• **EXERCISE DESCRIPTION**
Swap "Instruction" for "Goal" everywhere it occurs in the records below. Reproduce all other text in them without change.

(Stored entries)
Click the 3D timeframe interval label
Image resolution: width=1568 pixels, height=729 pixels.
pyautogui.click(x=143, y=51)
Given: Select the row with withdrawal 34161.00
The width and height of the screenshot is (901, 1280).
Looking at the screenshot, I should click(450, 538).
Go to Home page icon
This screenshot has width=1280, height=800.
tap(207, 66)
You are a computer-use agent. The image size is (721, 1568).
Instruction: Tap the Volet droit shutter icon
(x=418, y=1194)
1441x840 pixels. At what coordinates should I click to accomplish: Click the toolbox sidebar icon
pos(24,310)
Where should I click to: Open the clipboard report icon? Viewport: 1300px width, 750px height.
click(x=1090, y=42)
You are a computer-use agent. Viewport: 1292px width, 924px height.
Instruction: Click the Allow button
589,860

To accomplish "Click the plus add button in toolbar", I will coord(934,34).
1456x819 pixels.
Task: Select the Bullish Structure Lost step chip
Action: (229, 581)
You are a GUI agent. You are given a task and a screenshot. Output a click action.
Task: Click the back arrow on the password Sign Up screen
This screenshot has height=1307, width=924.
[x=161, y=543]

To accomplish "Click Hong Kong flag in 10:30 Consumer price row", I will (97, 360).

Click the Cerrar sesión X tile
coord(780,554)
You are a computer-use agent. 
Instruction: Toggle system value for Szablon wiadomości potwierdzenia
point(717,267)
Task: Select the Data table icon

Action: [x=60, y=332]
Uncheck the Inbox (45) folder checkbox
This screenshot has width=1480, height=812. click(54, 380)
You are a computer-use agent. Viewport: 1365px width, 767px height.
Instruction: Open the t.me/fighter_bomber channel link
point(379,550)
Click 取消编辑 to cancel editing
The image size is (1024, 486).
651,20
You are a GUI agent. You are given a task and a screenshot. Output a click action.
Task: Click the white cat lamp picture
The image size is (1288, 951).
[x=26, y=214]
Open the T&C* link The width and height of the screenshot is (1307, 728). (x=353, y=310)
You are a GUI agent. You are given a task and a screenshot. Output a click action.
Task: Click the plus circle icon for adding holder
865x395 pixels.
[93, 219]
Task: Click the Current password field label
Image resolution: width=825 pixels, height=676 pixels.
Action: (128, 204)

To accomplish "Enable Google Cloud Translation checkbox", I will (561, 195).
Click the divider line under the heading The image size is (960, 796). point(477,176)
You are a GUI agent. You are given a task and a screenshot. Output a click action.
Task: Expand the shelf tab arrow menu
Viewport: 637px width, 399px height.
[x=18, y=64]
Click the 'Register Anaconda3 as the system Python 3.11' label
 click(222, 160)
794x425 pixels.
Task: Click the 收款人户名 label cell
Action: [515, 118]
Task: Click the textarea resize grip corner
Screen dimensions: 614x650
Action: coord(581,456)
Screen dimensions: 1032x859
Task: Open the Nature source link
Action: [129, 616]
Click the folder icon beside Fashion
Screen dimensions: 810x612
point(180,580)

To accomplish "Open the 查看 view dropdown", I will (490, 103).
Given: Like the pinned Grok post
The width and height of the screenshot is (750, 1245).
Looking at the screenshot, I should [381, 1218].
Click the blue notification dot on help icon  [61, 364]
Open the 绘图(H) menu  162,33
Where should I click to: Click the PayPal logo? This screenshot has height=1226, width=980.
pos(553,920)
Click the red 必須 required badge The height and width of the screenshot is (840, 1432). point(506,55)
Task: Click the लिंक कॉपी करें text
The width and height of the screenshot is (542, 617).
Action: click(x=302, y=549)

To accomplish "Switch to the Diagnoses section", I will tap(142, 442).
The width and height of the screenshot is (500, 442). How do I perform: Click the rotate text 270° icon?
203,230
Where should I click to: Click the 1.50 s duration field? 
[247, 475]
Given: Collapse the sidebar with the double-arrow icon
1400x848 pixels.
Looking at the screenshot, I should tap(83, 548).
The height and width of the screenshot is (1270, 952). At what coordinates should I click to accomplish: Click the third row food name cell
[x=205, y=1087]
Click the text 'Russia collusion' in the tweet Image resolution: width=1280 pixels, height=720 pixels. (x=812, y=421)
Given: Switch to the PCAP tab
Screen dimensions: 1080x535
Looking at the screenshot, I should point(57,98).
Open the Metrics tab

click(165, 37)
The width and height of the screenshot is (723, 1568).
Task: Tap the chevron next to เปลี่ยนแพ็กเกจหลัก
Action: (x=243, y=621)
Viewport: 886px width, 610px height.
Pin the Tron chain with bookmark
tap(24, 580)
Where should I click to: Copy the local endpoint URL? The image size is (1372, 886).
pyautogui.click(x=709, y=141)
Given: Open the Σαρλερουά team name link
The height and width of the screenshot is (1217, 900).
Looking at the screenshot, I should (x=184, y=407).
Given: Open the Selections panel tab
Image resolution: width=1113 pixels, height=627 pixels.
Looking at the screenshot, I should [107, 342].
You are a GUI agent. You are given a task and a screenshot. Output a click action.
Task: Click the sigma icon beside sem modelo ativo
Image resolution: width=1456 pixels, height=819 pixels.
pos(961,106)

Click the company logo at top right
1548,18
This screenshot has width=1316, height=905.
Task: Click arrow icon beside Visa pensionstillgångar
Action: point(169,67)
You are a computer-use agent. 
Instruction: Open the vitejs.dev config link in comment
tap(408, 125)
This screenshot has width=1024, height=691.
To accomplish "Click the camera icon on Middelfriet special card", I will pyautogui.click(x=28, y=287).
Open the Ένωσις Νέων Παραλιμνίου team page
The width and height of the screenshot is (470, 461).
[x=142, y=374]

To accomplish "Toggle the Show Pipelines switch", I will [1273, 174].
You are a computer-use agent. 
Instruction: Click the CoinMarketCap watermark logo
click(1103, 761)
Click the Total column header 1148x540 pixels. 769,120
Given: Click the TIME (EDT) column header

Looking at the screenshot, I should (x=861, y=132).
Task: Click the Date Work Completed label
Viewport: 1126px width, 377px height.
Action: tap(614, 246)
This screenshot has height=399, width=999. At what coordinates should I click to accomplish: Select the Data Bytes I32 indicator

• **OUTPUT BELOW**
Click the 3D timeframe interval label
Image resolution: width=1568 pixels, height=729 pixels.
pyautogui.click(x=143, y=51)
Given: Select the row with withdrawal 34161.00
The width and height of the screenshot is (901, 1280).
Looking at the screenshot, I should click(450, 538).
Go to Home page icon
This screenshot has width=1280, height=800.
tap(207, 66)
You are a computer-use agent. The image size is (721, 1568).
Goal: Tap the Volet droit shutter icon
(x=418, y=1194)
1441x840 pixels. At what coordinates should I click to accomplish: Click the toolbox sidebar icon
pos(24,310)
Where should I click to: Open the clipboard report icon? Viewport: 1300px width, 750px height.
click(x=1090, y=42)
You are a computer-use agent. Viewport: 1292px width, 924px height.
Goal: Click the Allow button
589,860

To accomplish "Click the plus add button in toolbar", I will coord(934,34).
1456x819 pixels.
Task: Select the Bullish Structure Lost step chip
Action: (229, 581)
You are a GUI agent. You are given a task and a screenshot. Output a click action.
Task: Click the back arrow on the password Sign Up screen
This screenshot has height=1307, width=924.
[x=161, y=543]

To accomplish "Click Hong Kong flag in 10:30 Consumer price row", I will (97, 360).

Click the Cerrar sesión X tile
coord(780,554)
You are a computer-use agent. 
Goal: Toggle system value for Szablon wiadomości potwierdzenia
point(717,267)
Task: Select the Data table icon

Action: [x=60, y=332]
Uncheck the Inbox (45) folder checkbox
This screenshot has width=1480, height=812. click(54, 380)
You are a computer-use agent. Viewport: 1365px width, 767px height.
Goal: Open the t.me/fighter_bomber channel link
point(379,550)
Click 取消编辑 to cancel editing
The image size is (1024, 486).
651,20
You are a GUI agent. You are given a task and a screenshot. Output a click action.
Task: Click the white cat lamp picture
The image size is (1288, 951).
[x=26, y=214]
Open the T&C* link The width and height of the screenshot is (1307, 728). (x=353, y=310)
You are a GUI agent. You are given a task and a screenshot. Output a click action.
Task: Click the plus circle icon for adding holder
865x395 pixels.
[93, 219]
Task: Click the Current password field label
Image resolution: width=825 pixels, height=676 pixels.
Action: (128, 204)

To accomplish "Enable Google Cloud Translation checkbox", I will (561, 195).
Click the divider line under the heading The image size is (960, 796). point(477,176)
You are a GUI agent. You are given a task and a screenshot. Output a click action.
Task: Expand the shelf tab arrow menu
Viewport: 637px width, 399px height.
[x=18, y=64]
Click the 'Register Anaconda3 as the system Python 3.11' label
 click(222, 160)
794x425 pixels.
Task: Click the 收款人户名 label cell
Action: [515, 118]
Task: Click the textarea resize grip corner
Screen dimensions: 614x650
Action: coord(581,456)
Screen dimensions: 1032x859
Task: Open the Nature source link
Action: [129, 616]
Click the folder icon beside Fashion
Screen dimensions: 810x612
point(180,580)

To accomplish "Open the 查看 view dropdown", I will (490, 103).
Given: Like the pinned Grok post
The width and height of the screenshot is (750, 1245).
Looking at the screenshot, I should [381, 1218].
Click the blue notification dot on help icon  [61, 364]
Open the 绘图(H) menu  162,33
Where should I click to: Click the PayPal logo? This screenshot has height=1226, width=980.
pos(553,920)
Click the red 必須 required badge The height and width of the screenshot is (840, 1432). point(506,55)
Task: Click the लिंक कॉपी करें text
The width and height of the screenshot is (542, 617).
Action: click(x=302, y=549)

To accomplish "Switch to the Diagnoses section", I will tap(142, 442).
The width and height of the screenshot is (500, 442). How do I perform: Click the rotate text 270° icon?
203,230
Where should I click to: Click the 1.50 s duration field? 
[247, 475]
Given: Collapse the sidebar with the double-arrow icon
1400x848 pixels.
Looking at the screenshot, I should tap(83, 548).
The height and width of the screenshot is (1270, 952). At what coordinates should I click to accomplish: Click the third row food name cell
[x=205, y=1087]
Click the text 'Russia collusion' in the tweet Image resolution: width=1280 pixels, height=720 pixels. (x=812, y=421)
Given: Switch to the PCAP tab
Screen dimensions: 1080x535
Looking at the screenshot, I should point(57,98).
Open the Metrics tab

click(165, 37)
The width and height of the screenshot is (723, 1568).
Task: Tap the chevron next to เปลี่ยนแพ็กเกจหลัก
Action: (x=243, y=621)
Viewport: 886px width, 610px height.
Pin the Tron chain with bookmark
tap(24, 580)
Where should I click to: Copy the local endpoint URL? The image size is (1372, 886).
pyautogui.click(x=709, y=141)
Given: Open the Σαρλερουά team name link
The height and width of the screenshot is (1217, 900).
Looking at the screenshot, I should (x=184, y=407).
Given: Open the Selections panel tab
Image resolution: width=1113 pixels, height=627 pixels.
Looking at the screenshot, I should [107, 342].
You are a GUI agent. You are given a task and a screenshot. Output a click action.
Task: Click the sigma icon beside sem modelo ativo
Image resolution: width=1456 pixels, height=819 pixels.
pos(961,106)

Click the company logo at top right
1548,18
This screenshot has width=1316, height=905.
Task: Click arrow icon beside Visa pensionstillgångar
Action: point(169,67)
You are a computer-use agent. 
Goal: Open the vitejs.dev config link in comment
tap(408, 125)
This screenshot has width=1024, height=691.
To accomplish "Click the camera icon on Middelfriet special card", I will pyautogui.click(x=28, y=287).
Open the Ένωσις Νέων Παραλιμνίου team page
The width and height of the screenshot is (470, 461).
[x=142, y=374]

To accomplish "Toggle the Show Pipelines switch", I will [1273, 174].
You are a computer-use agent. 
Goal: Click the CoinMarketCap watermark logo
click(1103, 761)
Click the Total column header 1148x540 pixels. 769,120
Given: Click the TIME (EDT) column header

Looking at the screenshot, I should (x=861, y=132).
Task: Click the Date Work Completed label
Viewport: 1126px width, 377px height.
Action: tap(614, 246)
This screenshot has height=399, width=999. At what coordinates should I click to accomplish: Select the Data Bytes I32 indicator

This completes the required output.